GENERATORS firm Aggreko got a boost from the Commonwealth Games in its home city, but the strong pound means UK investors will see lower returns from its global business.
The FTSE 100 listed group, which employs a tenth of its 5,750-strong workforce in Scotland, said yesterday that half-year profits were 9 per cent lower at £132 million as it suffered a “significant adverse impact” from currency translation.
Interim chief executive Angus Cockburn said that although currency issues effectively knocked £23m off Aggreko’s bottom line, operationally it was unaffected as its global spread meant it was not a big exporter.
He added: “Currency is like a roller-coaster, and you end up back in the same place. We remain very focused on the operational performance.
“We’ve had a very encouraging start to the year, with very good underlying growth and significant contract wins.”
Excluding currency effects, the firm said revenue and profits rose by 12 per cent and 6 per cent, respectively.
Notable contracts included the football World Cup in Brazil, for which it provided all the broadcast power.
And, in the past few days, Aggreko delivered 27 megawatts of temporary power across the Commonwealth Games’ 29 venues and broadcast centre.

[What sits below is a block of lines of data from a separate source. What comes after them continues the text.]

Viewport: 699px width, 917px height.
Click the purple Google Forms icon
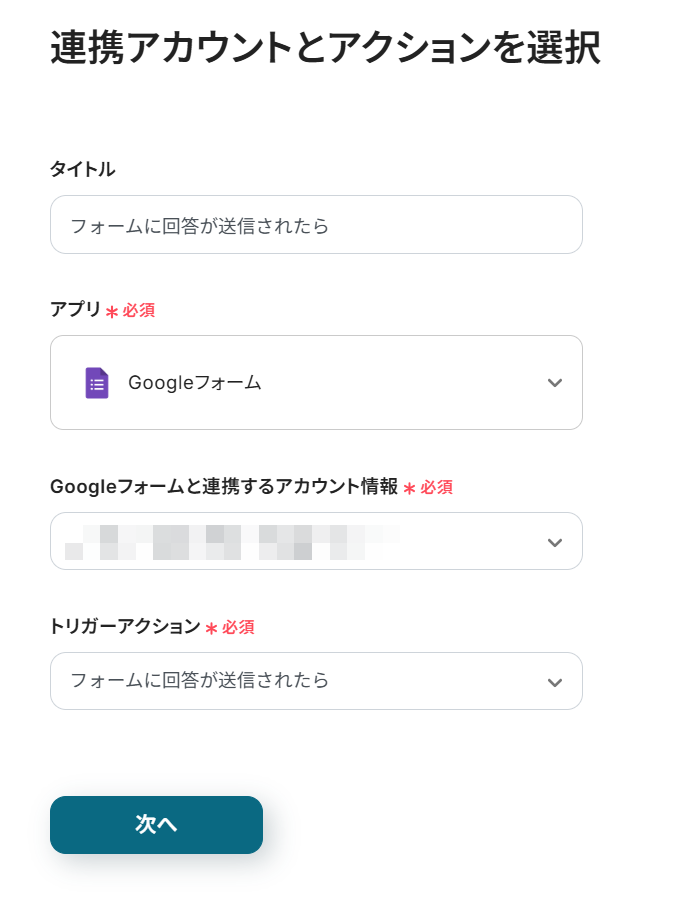97,383
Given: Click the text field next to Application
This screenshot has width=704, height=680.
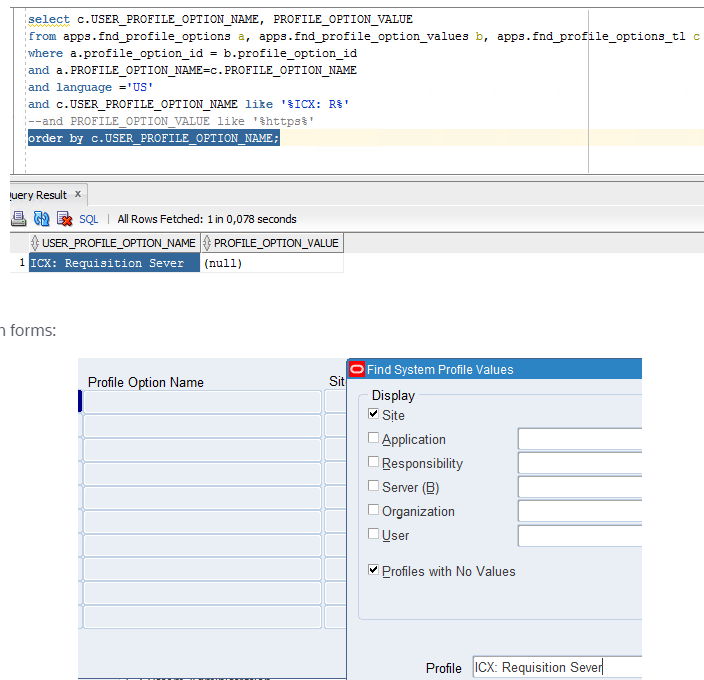Looking at the screenshot, I should tap(579, 439).
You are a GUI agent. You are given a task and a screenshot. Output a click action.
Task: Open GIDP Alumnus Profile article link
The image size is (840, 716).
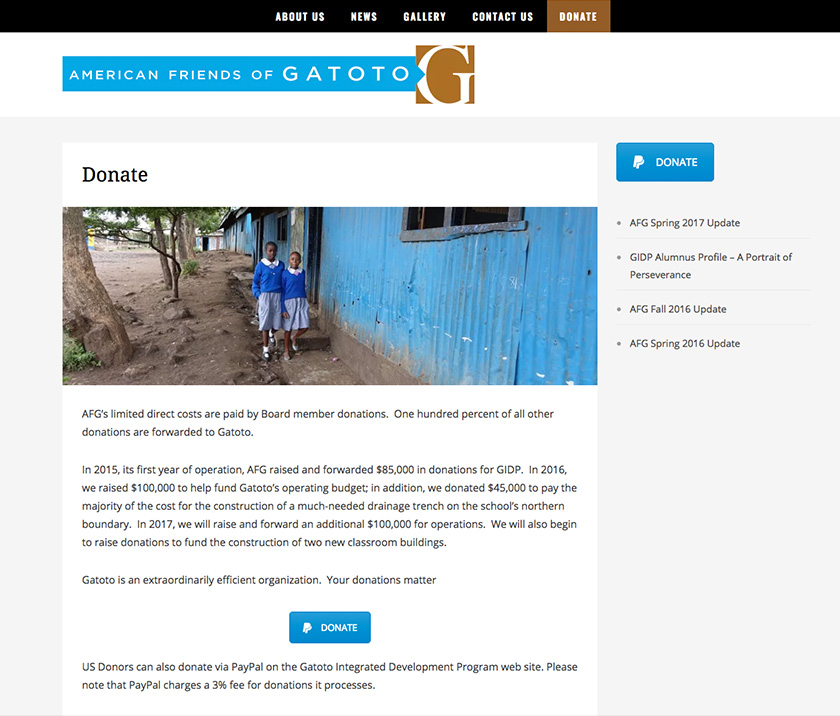[x=710, y=266]
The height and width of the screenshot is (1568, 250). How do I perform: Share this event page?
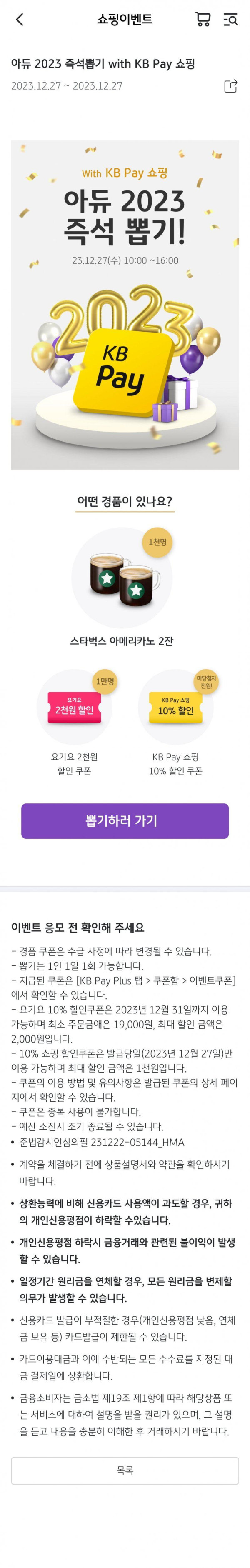click(x=230, y=86)
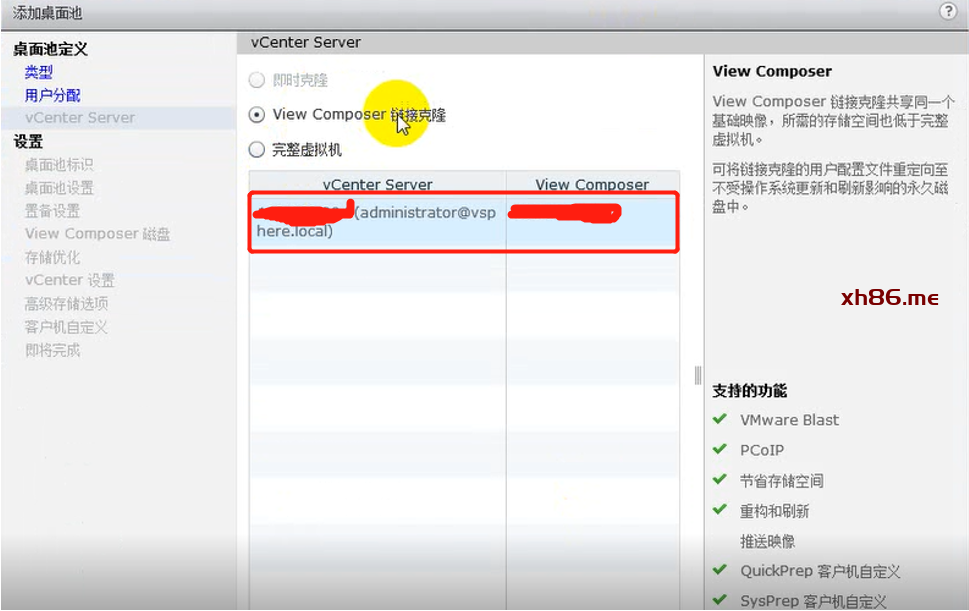Screen dimensions: 969x611
Task: Click the View Composer 磁盘 sidebar step
Action: click(97, 234)
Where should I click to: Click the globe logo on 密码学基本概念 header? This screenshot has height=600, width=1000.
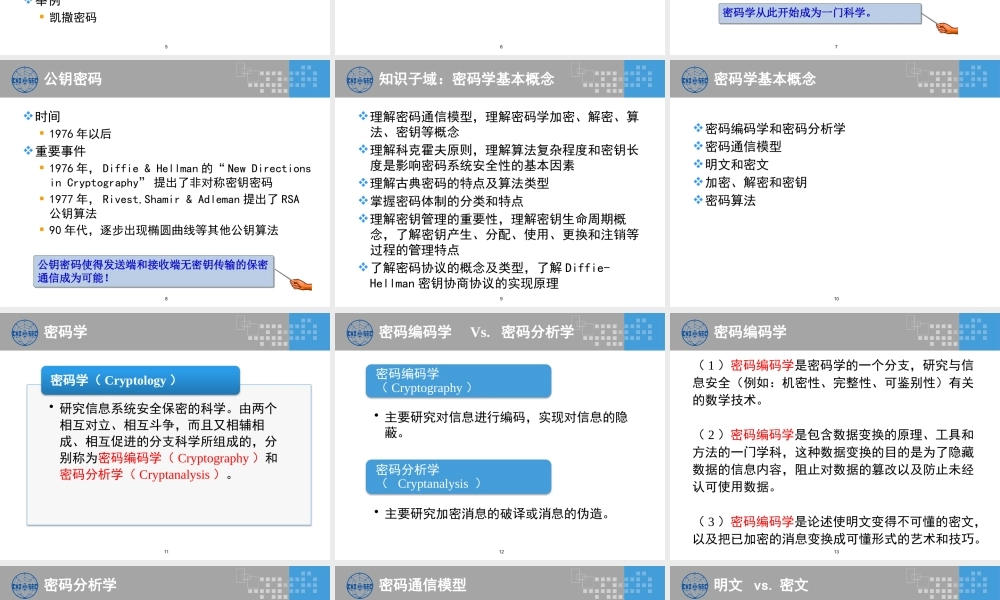693,79
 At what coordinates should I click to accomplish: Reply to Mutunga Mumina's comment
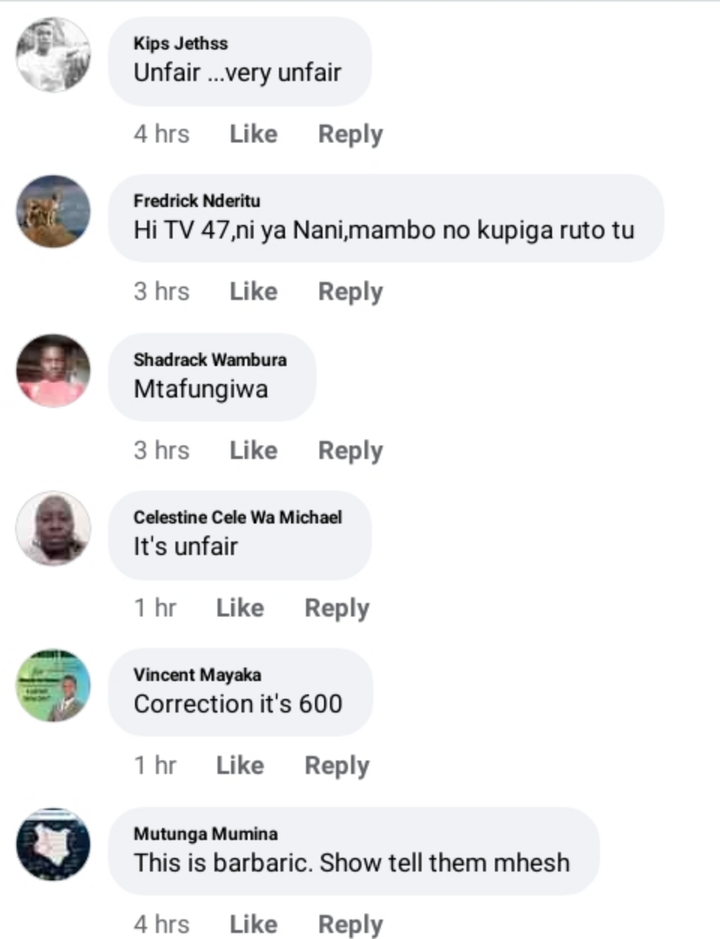(x=350, y=924)
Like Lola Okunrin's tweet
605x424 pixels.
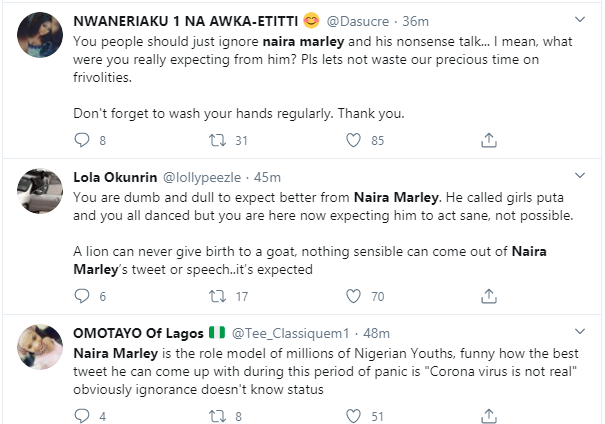352,296
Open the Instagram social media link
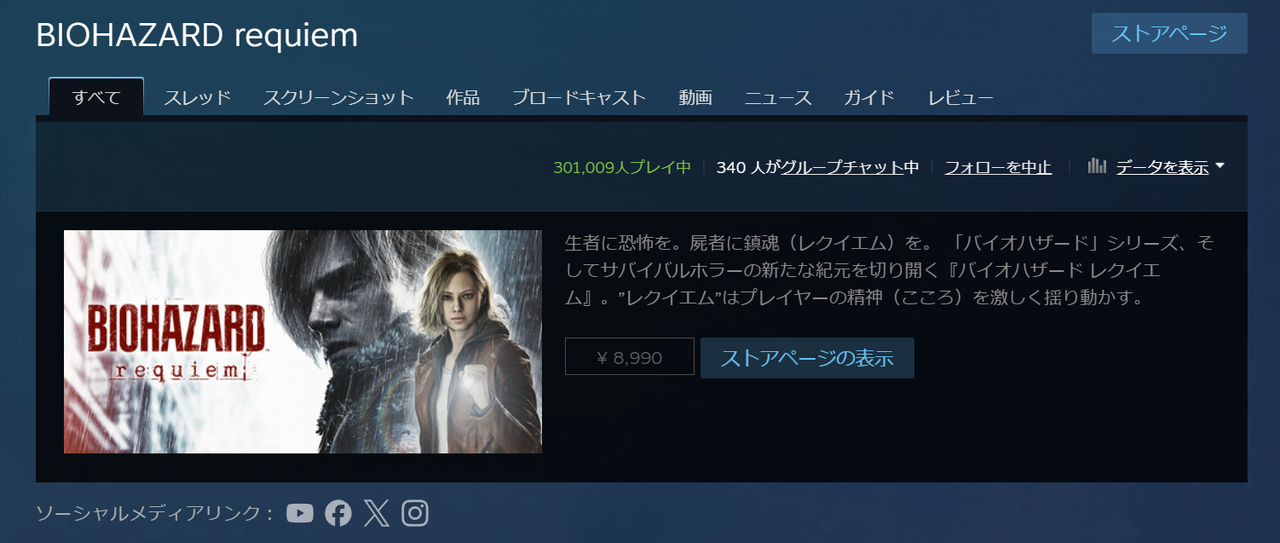 coord(415,514)
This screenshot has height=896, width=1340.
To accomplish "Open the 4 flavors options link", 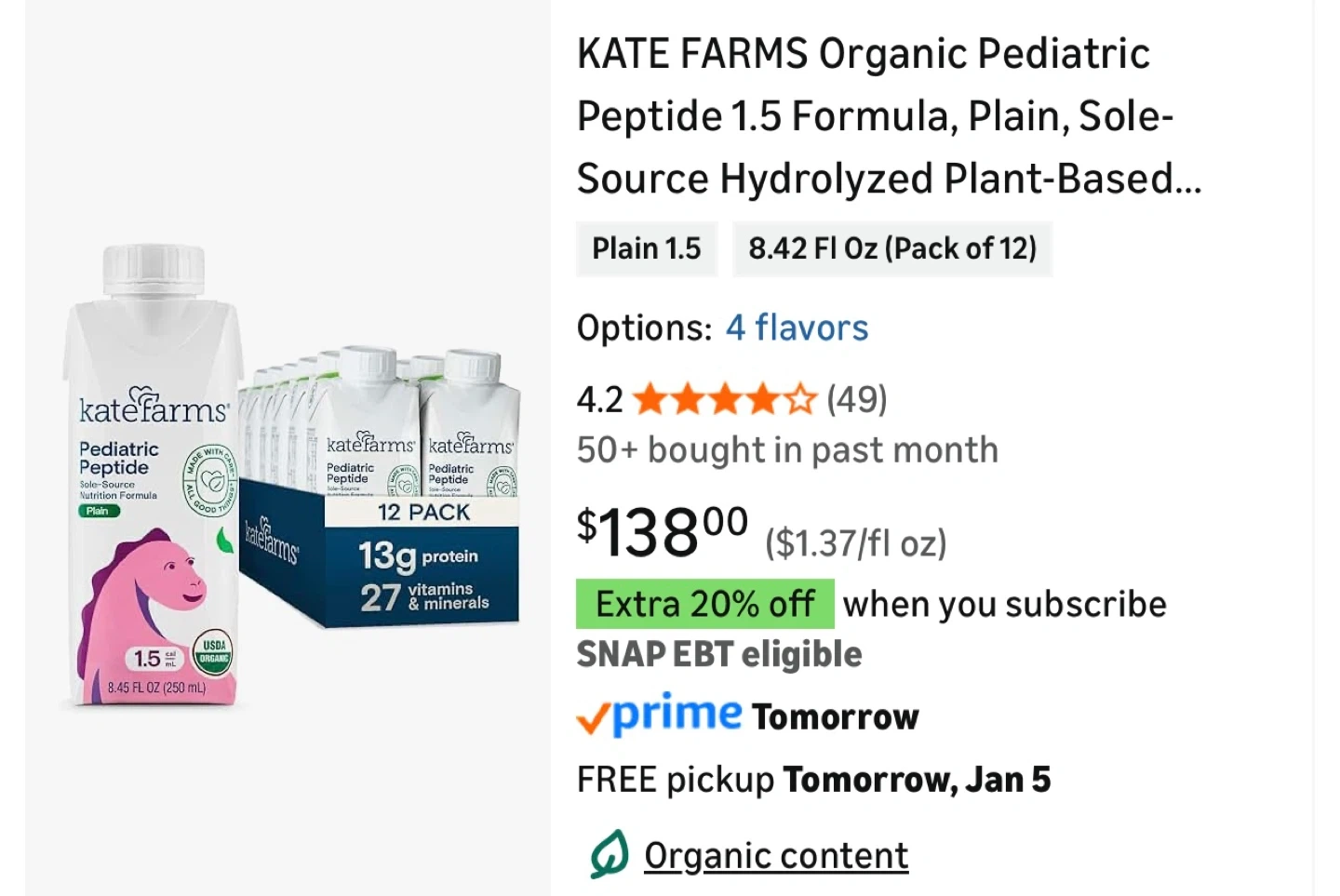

It provided some 130 generators, 100 staff and 200 kilometres of cable.
Cockburn said that not only did the two sporting events bring in $30m (£18m) in revenues, they were also a very high-profile demonstration of the company’s capabilities.
“It’s all about how well you operate, because failure in front of a billion people if the screens go blank would not be a happy occasion for us,” he said. “That’s why we keep getting chosen, because our reliability and technical expertise is second to none in the world.”
The fastest-growing countries for the Glasgow-based group were Russia and Iraq, where it is supporting oil and gas infrastructure. Cockburn said the firm was so far unaffected by recent western sanctions against Russia, and that while it had been forced to evacuate staff from central Iraq due to the insurgency there, “life continued as normal” around core operations in Basra in Kurdistan.